3. Key Contributions and Results

A. Phase Diagram at Strong Coupling ($U=16$)

The study maps out a rich phase diagram as a function of filling $n$:

1. Ferrimagnetic Mott Insulator ($n=1$):

   • Consistent with Lieb's theorem, the system exhibits a total spin $S^2 > 0$ and a charge gap. The ground state is a ferrimagnet with antiferromagnetic local ordering but a net magnetic moment.

2. Ferromagnetic Metallic Phase ($2/3 < n < 1$):

   • Upon doping away from half-filling, the system remains metallic with a finite total spin ($S^2 \neq 0$) down to a critical filling $n_c \approx 2/3$.
   • This phase is linked to the flat bands of the non-interacting spectrum, which enhance magnetic instabilities.

3. Superconducting Luther-Emery Liquid ($0.55 \lesssim n < 2/3$):

   • Discovery: In a narrow window just below the ferromagnetic transition ($n_c = 2/3$), the system enters a phase with a finite spin gap ($\Delta_s \approx 0.03$) but a gapless charge mode.
   • Nature: This is identified as a Luther-Emery liquid.
   • Instability: Analysis of correlation lengths shows that the pairing correlation length ($\xi_p$) diverges and significantly exceeds the density correlation length ($\xi_{ns}$). Specifically, $\xi_p / \xi_c \approx 4.1$ and $\xi_p / \xi_{ns} \approx 2.1$, indicating that superconductivity is the leading instability.
   • Symmetry: Real-space pairing correlations are strongest on the bonds connecting $p_x$ and $p_y$ sites (the "h" and "u" bonds in the unit cell). The correlations satisfy $P_{hh} = P_{uu} = P_{hu}$, suggesting $s_{xy}$-wave pairing symmetry. Spin-triplet correlations decay much faster, ruling out $p$-wave pairing.

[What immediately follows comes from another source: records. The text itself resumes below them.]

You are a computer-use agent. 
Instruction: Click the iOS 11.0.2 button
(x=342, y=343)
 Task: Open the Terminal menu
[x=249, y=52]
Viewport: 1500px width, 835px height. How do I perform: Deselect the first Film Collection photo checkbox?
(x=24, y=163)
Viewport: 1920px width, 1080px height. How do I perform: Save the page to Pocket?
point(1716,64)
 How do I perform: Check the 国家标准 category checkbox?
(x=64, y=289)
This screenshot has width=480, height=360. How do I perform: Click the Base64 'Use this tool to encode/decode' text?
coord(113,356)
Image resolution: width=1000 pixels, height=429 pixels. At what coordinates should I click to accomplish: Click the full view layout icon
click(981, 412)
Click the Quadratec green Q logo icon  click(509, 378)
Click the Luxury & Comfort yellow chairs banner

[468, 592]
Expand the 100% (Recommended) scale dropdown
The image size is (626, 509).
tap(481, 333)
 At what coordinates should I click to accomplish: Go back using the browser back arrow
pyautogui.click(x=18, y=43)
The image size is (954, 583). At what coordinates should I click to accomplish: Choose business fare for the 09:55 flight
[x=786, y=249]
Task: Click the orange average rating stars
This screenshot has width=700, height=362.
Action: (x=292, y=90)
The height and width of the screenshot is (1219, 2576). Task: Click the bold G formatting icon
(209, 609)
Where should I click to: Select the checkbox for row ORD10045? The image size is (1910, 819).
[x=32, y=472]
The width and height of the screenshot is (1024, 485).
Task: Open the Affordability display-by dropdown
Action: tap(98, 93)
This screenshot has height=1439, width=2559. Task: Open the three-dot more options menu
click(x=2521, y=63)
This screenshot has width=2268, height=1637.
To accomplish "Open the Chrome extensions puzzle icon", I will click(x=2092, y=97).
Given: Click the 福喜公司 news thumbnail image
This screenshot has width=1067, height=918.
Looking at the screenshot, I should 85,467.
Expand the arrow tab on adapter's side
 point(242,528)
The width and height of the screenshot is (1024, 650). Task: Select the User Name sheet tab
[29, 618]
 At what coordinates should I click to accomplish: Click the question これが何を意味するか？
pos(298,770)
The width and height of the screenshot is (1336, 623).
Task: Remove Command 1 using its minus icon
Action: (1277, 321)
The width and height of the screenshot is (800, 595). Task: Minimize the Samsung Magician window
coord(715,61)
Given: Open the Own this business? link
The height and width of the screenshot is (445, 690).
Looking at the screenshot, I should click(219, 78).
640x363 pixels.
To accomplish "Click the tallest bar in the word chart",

4. Paramagnetic Luttinger Liquid ($0 < n < 0.55$):

   • For lower fillings, the system becomes a standard Luttinger liquid with one charge and one spin mode ($C_1S_1$, central charge $c=2$).
   • Commensurate Fillings:
     • At $n=1/2$ and $n=1/6$: The charge mode becomes gapped ($C_0S_1$), forming a Mott insulator with gapless spin excitations.
     • At $n=1/3$: Both charge and spin modes are gapped ($C_0S_0$), resulting in a fully gapped Mott insulator. This is associated with a quadratic band touching point specific to the 2-leg ladder geometry.

B. Critical Behavior

• The spin gap in the superconducting region is intrinsically linked to the strong-interaction regime near the ferromagnetic quantum critical point (QCP).
• As $U$ decreases, the spin gap closes rapidly at $U \lesssim 6$, indicating the superconducting phase is a strong-coupling phenomenon.
• The central charge $c$ exceeds 2 near the critical point $n_c=2/3$, attributed to slow convergence of entanglement entropy due to nearly flat bands.

4. Significance

• Experimental Relevance: The results provide a theoretical framework for interpreting recent ultracold atom experiments on optical Lieb lattices, specifically explaining the doubling of compressibility and the nature of the magnetic-to-metallic transition.
• Mechanism of Superconductivity: The paper identifies a novel route to superconductivity driven by proximity to a ferrimagnetic quantum critical point in a flat-band system. Unlike standard antiferromagnetic QCPs which often favor $d$-wave, or ferromagnetic QCPs favoring $p$-wave, the unique geometry of the Lieb lattice leads to $s_{xy}$-wave pairing.
• Methodological Validation: It demonstrates the necessity of non-perturbative methods (DMRG) over Hartree-Fock for capturing the subtle interplay of flat bands, strong correlations, and competing orders in low-dimensional systems.
• Future Directions: The work suggests that the full 2D Lieb lattice may host similar exotic phases, motivating future studies using Neural Quantum States or larger-scale DMRG to explore the 2D limit.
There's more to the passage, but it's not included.